▸ **EXERCISE AIM**:
Please arrange the records, starting with the line that contains "Go to Moduly" and going on through the last line of the records, as a Markdown table with the columns Row and Line, leaving out blank lines.

▸ **MATERIAL FOR THE TASK**:
------------------------------------

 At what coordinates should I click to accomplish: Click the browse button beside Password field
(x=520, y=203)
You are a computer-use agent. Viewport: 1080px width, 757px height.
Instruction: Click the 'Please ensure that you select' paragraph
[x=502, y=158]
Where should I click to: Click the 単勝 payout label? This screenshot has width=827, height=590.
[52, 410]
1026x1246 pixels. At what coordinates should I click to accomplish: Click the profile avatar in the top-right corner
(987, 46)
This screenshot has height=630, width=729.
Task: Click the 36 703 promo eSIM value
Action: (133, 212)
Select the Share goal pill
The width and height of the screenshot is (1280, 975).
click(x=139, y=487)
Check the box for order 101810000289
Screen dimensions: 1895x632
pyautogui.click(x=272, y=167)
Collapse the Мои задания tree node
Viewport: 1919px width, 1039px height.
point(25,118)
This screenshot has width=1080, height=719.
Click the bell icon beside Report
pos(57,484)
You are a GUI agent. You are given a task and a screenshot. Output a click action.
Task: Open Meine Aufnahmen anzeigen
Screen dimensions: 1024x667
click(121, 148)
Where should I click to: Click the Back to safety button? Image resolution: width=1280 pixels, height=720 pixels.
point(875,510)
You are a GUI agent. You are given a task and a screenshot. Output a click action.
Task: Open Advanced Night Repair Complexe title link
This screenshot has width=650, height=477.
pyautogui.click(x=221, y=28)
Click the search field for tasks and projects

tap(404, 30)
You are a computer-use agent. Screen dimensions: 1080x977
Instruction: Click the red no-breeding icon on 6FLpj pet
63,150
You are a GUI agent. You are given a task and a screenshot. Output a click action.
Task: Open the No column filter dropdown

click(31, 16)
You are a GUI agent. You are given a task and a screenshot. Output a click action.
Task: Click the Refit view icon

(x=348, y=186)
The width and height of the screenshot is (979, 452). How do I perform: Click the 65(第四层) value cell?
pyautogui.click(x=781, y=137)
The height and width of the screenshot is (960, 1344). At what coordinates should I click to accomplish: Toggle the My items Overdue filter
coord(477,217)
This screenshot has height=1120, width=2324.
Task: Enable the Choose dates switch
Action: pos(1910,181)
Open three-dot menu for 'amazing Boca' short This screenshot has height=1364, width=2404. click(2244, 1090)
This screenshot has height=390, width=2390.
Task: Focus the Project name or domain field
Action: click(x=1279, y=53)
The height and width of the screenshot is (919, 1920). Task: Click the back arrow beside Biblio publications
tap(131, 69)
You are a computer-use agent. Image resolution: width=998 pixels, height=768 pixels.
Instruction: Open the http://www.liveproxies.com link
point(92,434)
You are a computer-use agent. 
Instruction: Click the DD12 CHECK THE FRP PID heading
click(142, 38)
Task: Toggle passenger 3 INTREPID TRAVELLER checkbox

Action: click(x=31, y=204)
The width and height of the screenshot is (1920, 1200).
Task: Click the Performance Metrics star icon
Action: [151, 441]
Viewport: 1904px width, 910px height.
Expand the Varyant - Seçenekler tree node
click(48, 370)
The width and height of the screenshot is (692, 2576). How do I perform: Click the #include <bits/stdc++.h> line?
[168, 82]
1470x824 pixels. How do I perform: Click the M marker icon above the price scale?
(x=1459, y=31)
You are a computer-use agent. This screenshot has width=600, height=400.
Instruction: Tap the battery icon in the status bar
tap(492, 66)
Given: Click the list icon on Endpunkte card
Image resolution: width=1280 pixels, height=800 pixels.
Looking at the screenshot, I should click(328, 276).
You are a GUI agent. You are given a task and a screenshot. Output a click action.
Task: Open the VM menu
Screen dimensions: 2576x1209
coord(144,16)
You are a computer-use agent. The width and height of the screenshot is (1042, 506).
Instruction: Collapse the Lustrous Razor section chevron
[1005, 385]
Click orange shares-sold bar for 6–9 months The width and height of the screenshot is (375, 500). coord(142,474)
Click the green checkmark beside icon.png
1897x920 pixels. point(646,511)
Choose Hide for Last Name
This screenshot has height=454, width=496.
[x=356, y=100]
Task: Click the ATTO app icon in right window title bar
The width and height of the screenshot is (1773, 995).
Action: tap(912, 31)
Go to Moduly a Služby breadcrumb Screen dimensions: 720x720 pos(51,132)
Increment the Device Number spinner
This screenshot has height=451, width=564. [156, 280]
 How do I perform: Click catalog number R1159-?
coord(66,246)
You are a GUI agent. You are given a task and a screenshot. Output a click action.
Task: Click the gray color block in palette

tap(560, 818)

------------------------------------

▸ **COMPLETE OUTPUT**:
| Row | Line |
|---|---|
| 1 | Go to Moduly a Služby breadcrumb Screen dimensions: 720x720 pos(51,132) |
| 2 | Increment the Device Number spinner |
| 3 | This screenshot has height=451, width=564. [156, 280] |
| 4 |  How do I perform: Click catalog number R1159-? |
| 5 | coord(66,246) |
| 6 | You are a GUI agent. You are given a task and a screenshot. Output a click action. |
| 7 | Task: Click the gray color block in palette |
| 8 | tap(560, 818) |